Future of baseball in St. Pete
The city earlier this week announced a series of public meetings and other events in April, giving residents a chance to share their thoughts on the four proposals that remain in the running for redeveloping the Trop site. All the proposals include site plans with a baseball stadium as well as without a stadium.
Kriseman is expected to make a selection in May, according to a timeline from the city. After the city negotiates a term sheet with the chosen developer, the City Council would be asked to vote on a development agreement.
During the Thursday meeting, Council members said they wanted more opportunities to weigh in on the selection process and they wanted to hear the Rays’ ideas as well.
“I’m very uncomfortable talking about any of this without the Rays’ input,” said Council member Robert Blackmon. “We do not have a vital part of this whole proposal here.”
The Rays are Council member Gina Driscoll’s priority. Driscoll said she also wants to know more about what the Rays are proposing for the Trop site and how it would work with a plan to split the season between St. Petersburg and Montreal.

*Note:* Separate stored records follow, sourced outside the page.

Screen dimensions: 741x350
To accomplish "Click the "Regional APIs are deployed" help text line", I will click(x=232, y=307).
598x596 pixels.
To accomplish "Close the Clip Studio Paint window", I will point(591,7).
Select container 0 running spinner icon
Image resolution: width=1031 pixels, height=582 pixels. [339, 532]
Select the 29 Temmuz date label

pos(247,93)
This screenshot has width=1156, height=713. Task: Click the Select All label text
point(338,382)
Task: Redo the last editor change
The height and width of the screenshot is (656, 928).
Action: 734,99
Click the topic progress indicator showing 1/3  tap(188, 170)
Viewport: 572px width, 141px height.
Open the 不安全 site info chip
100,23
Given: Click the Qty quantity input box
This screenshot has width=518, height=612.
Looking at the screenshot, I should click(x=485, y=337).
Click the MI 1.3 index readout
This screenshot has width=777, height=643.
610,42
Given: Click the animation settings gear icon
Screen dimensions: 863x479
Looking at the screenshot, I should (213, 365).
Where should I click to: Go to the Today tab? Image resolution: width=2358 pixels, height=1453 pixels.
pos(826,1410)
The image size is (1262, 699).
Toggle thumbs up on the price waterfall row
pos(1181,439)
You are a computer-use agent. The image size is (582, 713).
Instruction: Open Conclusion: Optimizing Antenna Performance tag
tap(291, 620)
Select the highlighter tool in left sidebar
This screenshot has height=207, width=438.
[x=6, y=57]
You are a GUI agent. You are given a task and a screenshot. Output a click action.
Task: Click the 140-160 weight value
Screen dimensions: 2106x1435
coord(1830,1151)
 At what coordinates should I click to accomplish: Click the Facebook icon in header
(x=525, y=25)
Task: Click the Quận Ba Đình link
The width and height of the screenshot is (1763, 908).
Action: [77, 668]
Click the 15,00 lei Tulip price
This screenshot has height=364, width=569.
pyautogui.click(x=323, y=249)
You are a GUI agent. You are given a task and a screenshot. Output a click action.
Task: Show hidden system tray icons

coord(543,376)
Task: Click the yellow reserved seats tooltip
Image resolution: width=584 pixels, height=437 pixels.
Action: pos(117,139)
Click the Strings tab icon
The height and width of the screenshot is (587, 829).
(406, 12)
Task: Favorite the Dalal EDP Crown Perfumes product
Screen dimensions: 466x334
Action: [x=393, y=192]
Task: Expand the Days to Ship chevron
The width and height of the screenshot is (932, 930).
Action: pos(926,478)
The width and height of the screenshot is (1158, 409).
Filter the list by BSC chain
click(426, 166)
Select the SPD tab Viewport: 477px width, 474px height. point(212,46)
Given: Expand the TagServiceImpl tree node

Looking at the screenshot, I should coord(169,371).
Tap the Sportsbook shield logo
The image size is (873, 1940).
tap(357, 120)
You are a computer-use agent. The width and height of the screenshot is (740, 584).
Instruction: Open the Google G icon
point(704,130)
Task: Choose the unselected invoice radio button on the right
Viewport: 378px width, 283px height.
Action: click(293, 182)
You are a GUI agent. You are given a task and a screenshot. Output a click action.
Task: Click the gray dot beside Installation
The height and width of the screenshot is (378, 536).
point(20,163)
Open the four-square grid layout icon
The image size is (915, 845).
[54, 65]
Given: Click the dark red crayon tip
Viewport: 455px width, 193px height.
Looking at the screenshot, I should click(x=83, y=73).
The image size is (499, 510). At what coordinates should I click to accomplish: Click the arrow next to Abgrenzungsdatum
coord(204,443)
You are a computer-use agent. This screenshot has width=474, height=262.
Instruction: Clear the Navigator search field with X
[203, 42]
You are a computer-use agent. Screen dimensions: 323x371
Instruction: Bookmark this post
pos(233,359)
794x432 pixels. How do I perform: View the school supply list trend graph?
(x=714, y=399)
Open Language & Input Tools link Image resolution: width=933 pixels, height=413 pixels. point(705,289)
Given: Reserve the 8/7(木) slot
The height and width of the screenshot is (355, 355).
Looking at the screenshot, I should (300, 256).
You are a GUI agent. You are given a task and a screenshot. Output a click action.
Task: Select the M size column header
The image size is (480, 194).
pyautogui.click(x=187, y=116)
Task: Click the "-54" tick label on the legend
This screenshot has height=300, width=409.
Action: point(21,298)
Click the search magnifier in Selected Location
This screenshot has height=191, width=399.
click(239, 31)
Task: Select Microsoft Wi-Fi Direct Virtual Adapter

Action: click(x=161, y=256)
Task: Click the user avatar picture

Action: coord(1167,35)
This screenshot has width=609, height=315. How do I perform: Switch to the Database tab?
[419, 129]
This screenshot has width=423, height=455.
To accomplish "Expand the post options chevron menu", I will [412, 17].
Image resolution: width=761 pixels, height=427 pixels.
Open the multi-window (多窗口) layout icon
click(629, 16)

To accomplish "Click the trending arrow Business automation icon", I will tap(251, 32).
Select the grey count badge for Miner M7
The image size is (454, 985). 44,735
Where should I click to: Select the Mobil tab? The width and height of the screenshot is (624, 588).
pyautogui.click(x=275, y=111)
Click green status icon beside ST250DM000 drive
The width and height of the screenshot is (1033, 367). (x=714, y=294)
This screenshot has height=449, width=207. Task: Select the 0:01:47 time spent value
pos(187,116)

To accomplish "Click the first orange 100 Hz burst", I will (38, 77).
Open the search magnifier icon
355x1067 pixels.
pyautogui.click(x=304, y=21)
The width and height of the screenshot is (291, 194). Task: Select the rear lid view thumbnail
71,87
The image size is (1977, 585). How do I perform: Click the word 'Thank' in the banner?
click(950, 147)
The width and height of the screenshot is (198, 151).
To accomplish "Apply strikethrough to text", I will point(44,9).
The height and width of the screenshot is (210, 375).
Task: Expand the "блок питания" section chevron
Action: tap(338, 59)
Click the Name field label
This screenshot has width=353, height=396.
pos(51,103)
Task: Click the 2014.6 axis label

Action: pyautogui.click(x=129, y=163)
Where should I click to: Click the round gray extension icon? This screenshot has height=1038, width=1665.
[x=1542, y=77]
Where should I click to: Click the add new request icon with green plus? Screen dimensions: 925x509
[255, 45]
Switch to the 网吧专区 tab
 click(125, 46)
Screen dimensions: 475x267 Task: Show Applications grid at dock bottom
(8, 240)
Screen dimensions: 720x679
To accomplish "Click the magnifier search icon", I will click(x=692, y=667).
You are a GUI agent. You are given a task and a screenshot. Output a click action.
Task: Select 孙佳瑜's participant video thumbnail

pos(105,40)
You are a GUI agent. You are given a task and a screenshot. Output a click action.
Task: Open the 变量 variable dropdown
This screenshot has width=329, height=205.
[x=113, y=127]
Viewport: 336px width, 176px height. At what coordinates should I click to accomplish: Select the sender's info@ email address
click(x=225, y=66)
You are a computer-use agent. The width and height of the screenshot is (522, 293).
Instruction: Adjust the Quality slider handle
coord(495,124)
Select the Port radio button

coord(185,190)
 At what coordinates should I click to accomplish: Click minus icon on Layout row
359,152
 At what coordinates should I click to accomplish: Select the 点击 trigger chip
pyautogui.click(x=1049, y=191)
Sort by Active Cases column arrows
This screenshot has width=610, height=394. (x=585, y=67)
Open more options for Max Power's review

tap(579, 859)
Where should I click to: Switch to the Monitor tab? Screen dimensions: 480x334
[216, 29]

“I want baseball to stay in St. Petersburg. If we lose this team, we will never get baseball back here,” Driscoll said. “We have an opportunity to do something innovative and I’m intrigued by the sister city program with baseball. I don’t know if it would work or not but I want to talk about it. I don’t know if the Rays’ proposal for that site would work or not, but I want to talk about it. If they leave, I want to be able to say I did everything I could to keep baseball in St. Petersburg.”
Council member Darden Rice, a mayoral candidate, said it appeared Kriseman had taken a “bellicose stance” toward the Rays.
“Someone described to me the state of negotiations between the city and the Rays at this point is like a standoff with two people with very rusty guns and one bullet left in the chamber. I think this is the time to start really having fruitful collaborative discussions,” Rice said.
After several similar comments from Council members, Kriseman stepped into the meeting to address the group. He said the Rays’ proposal was not included among the four finalists because the Rays did not respond to a request for proposals from the city. When the Rays did put an offer on the table, it called for the team to control 25 acres on the site, which would have required nullifying the RFP process and issuing a new RFP.
“I still believe a deal can be had, but a deal that requires us to give up control over the site is not a deal I’m comfortable with because it makes it impossible for us to fulfill the request of the community,” Kriseman said.
The city’s current use agreement calls for the Rays to get 50 percent of all development right proceeds.
“What they were proposing was that for 25 acres, they get the land at no cost and get to keep 100 percent of the development right proceeds. For the 36 acres west of Booker Creek, they wanted 50 percent of development right proceeds and that would be for a team here for a split season,” Kriseman said.“What they were asking for a is a better deal than they have right now and that didn’t make sense to me.”
Council chairman Ed Montanari said that was “an opening offer” and he said the council needs to hear from the Rays.
“Having a Major League Baseball team in town is a big deal. We don’t want to lose that opportunity,” Montanari said. “I want to put the full effort into working with the Rays. That doesn’t mean I’m going to cave in to what the Rays want. There’s a lot at stake here.”
The City Council has scheduled two additional Committee of the Whole meetings, on April 29 and May 27, to continue the discussion.